Mercúrio na cadeia alimentar: Impacto das Mudanças Climáticas?

O artigo examina como as mudanças climáticas e o aquecimento das águas do Oceano Austral podem aumentar a disponibilidade do mercúrio (Hg) na cadeia alimentar marinha da Antártida, devido à libertação de Hg armazenado no gelo e ao aumento das taxas de metilação por microrganismos. O estudo focou-se na biomagnificação de Hg na cadeia alimentar da Península Antártica, uma das regiões que mais se aquece no mundo. Utilizando isótopos estáveis de carbono (δ13C) e nitrogénio (δ15N) para estimar habitats de alimentação e níveis tróficos, respetivamente, a concentração total de Hg (T-Hg) foi medida em várias espécies, desde o krill antártico Euphausia superba até predadores como pinguins, aves e mamíferos marinhos (Figura 1).

Figura  1: Representação esquemática de possíveis vias de biomagnificação do mercúrio ao longo da cadeia alimentar do Oceano Austral.

As assinaturas de isótopos estáveis e as concentrações de Hg foram medidas em diferentes espécies, incluindo pinguins-de-barbicha, skuas, gaivotas, petréis-gigantes-do-sul e focas-elefantes-do-sul. Diferenças significativas nos valores de δ13C entre as espécies foram observadas, com grande sobreposição entre as aves marinhas e as focas. Diferenças nos valores de δ15N refletem variações na dieta e posição trófica. As concentrações mais baixas de Hg foram encontradas no krill (0,007 ± 0,008 μg∙g–1) e as mais altas no petrel-gigante-do-sul (12,090 ± 14,177 μg∙g–1).
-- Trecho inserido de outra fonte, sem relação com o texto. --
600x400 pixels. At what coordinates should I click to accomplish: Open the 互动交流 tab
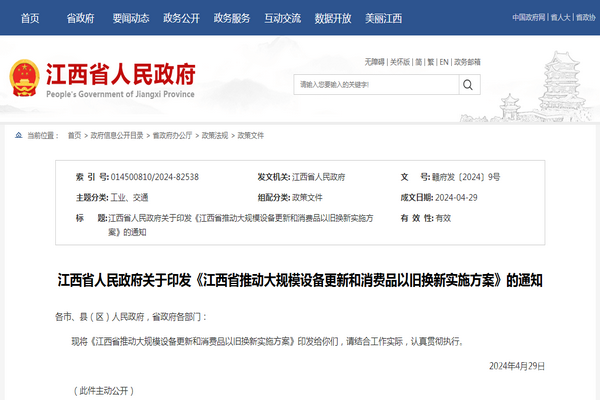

Os resultados mostraram uma relação positiva entre as concentrações de Hg e os níveis tróficos, com a biomagnificação do Hg a aumentar quase duas vezes em cada nível trófico. Este estudo sugere que as interações tróficas são as principais vias de biomagnificação do Hg nos ecossistemas do Oceano Austral. Destaca ainda que as concentrações de Hg podem aumentar em organismos marinhos devido ao aquecimento global, que aumenta a metilação de Hg e a sua disponibilidade em águas de baixa oxigenação. Predadores de longa vida e alto nível trófico, como algumas aves marinhas e focas, são especialmente vulneráveis aos efeitos do Hg.

O estudo conclui que a biomagnificação de Hg nas cadeias alimentares da Península Antártica resulta em altas cargas de Hg nos predadores do topo. Com o aumento das temperaturas globais, espera-se que as concentrações de Hg aumentem, potencialmente causando efeitos negativos significativos nos organismos antárticos. O artigo alerta para a necessidade de mais estudos para compreender completamente como as diferenças taxonômicas, geográficas e ecológicas influenciam a dinâmica do Hg nos ecossistemas marinhos da Península Antártica.


Referência: Matias, R. S., Guímaro, H. R., Bustamante, P., Seco, J., Chipev, N., Fragão, J., … & Xavier, J. C. (2022). Mercury biomagnification in an Antarctic food web of the Antarctic Peninsula. Environmental Pollution304, 119199.